= Source extract =
Getting Started with Reactive Streams

Over the years, application architecture has evolved. Businesses increasingly need to build systems that remain responsive and can scale when required. Systems should also be maintainable and quickly releasable. In accordance with these needs, we have started to build applications as loosely coupled services. We no longer build a system as one big application. Instead, we split systems into multiple independent, autonomous services. The objective for such services is to do one thing, and do it well.

In this chapter, we will discuss concerns associated with building such services. We will also look at how to address those concerns.

 

Technical requirements

 

Reactive architecture

When we start to build microservice architecture, we try to involve different services to deliver business solutions. We often build services as traditional API models, where each of the services can interact with other services. This is referred to as distributed architecture. If a distributed architecture is designed incorrectly, performance issues surface very quickly. It can be difficult to have numerous distributed services that work concurrently to deliver the intended performance. Companies that offer services requiring large data exchange (such as Netflix, Amazon, or Lightbend) have therefore seen a need for alternative paradigms, which can be used for systems with the following characteristics:

  • Consisting of very loosely coupled components
  • Responding to user inputs
  • Resilient to varying load conditions
  • Always available

In order to achieve the preceding characteristics, we need to build event-driven, modular services that communicate with each other by using notifications. In turn, we can respond to the system's flow of events. The modular services are more scalable, as we can add or remove service instances without halting the complete application. The complete architecture will be fault tolerant if we can isolate errors and take corrective actions. The preceding four characteristics are the basic principles of the Reactive Manifesto. The Reactive Manifesto states that each reactive system should consist of loosely coupled components that rely on asynchronous, message-driven architecture. They must remain responsive to user input and isolate failures to individual components. Replication must be done in order to respond to varying load conditions. The following is a diagram of the Reactive Manifesto:

The Reactive Manifesto describes a reactive system. It does not required that the system be based on reactive programming, or any other reactive library. We can build a message-driven, resilient, scalable, and responsive application without using a reactive library, but it is easier to build an application based on reactive libraries.

= Provided material =
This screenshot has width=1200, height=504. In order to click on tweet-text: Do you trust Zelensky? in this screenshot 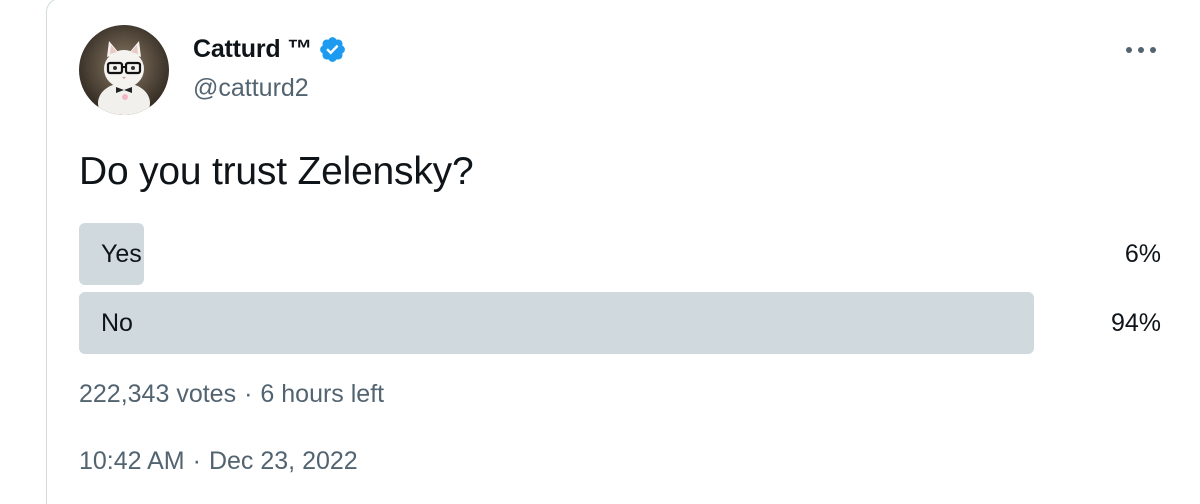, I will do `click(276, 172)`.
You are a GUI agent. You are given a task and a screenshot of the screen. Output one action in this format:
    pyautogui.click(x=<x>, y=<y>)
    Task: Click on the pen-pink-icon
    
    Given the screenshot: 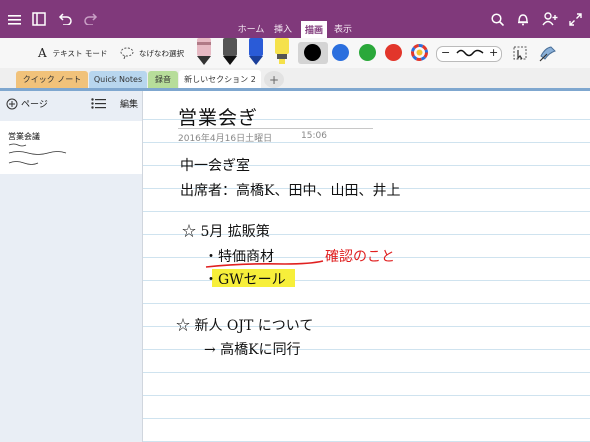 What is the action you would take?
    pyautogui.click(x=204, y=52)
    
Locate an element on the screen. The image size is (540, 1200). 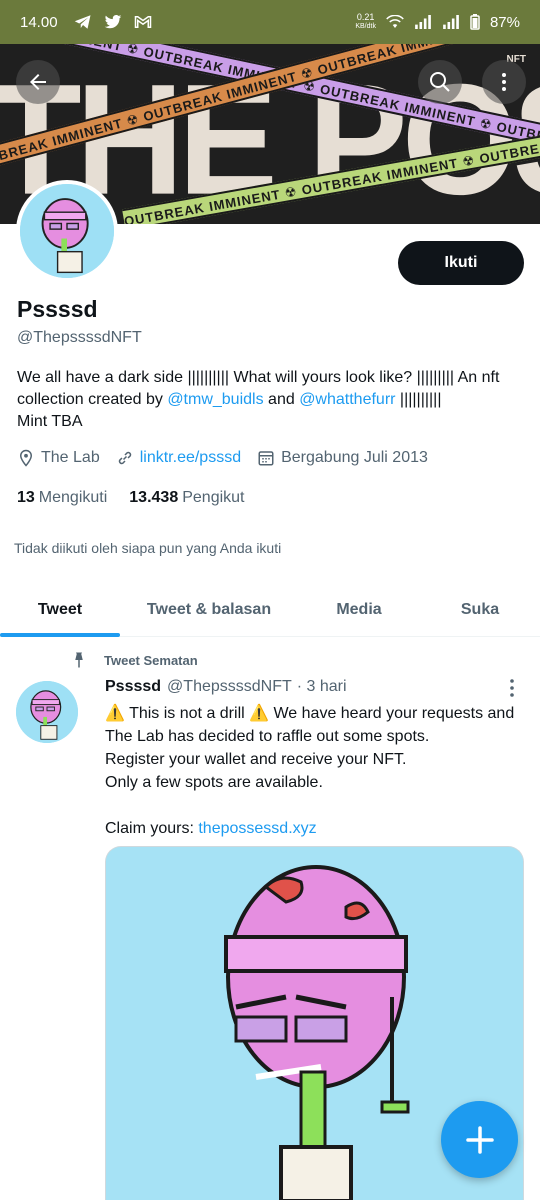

= What you will do =
1: Can you transcribe the reactive streams excerpt between "Over the years, application" and "address those concerns.", inclusive?
2: Could you go on with the reactive streams excerpt from the point where it stops?
The records have no connection to the reactive streams excerpt.

= Responses to the tasks =
1:
Over the years, application architecture has evolved. Businesses increasingly need to build systems that remain responsive and can scale when required. Systems should also be maintainable and quickly releasable. In accordance with these needs, we have started to build applications as loosely coupled services. We no longer build a system as one big application. Instead, we split systems into multiple independent, autonomous services. The objective for such services is to do one thing, and do it well.

In this chapter, we will discuss concerns associated with building such services. We will also look at how to address those concerns.

2:
Reactive programming

Most of us write imperative applications, where statements are required in order to change the application state. The code is executed and a final state is arrived at. After the state's computation, the state does not change when the underlying factors do. Let's consider the following code as an example:

int value1 = 5;
int value2 = 10;
int sum = val1 + val2;
System.out.println(sum); // 15
value1 = 15;
System.out.println(sum); // 15

The sum is still 15, even though value1 has been changed.

On the other hand, reactive programming is about the propagation of change. It is also referred to as declarative programming, where we express our intent and application state as dynamically determined by changes to underlying factors. The preceding sum program example, under a reactive paradigm, would behave as follows:

int value1 = 5;
int value2 = 10;
int sum = val1 + val2;
System.out.println(sum); // 15
value1 = 15;
System.out.println(sum); // 25

Consequently, if a program reacts to changes in the underlying factors, it can be called reactive. Reactive programs can be built using imperative techniques, like callbacks. This may be fine for a program that has a single event. However, for applications where hundreds of events are happening, this could easily lead to callback hell; we could have numerous callbacks relying on one another, and it would be really difficult to figure out which ones were being executed. As a result, we require a new set of abstractions that enable us to seamlessly build asynchronous, event-driven interactions across a network boundary. There are libraries in different imperative languages, like Java, that provide us with these abstractions. These libraries are referred to as Reactive Extensions.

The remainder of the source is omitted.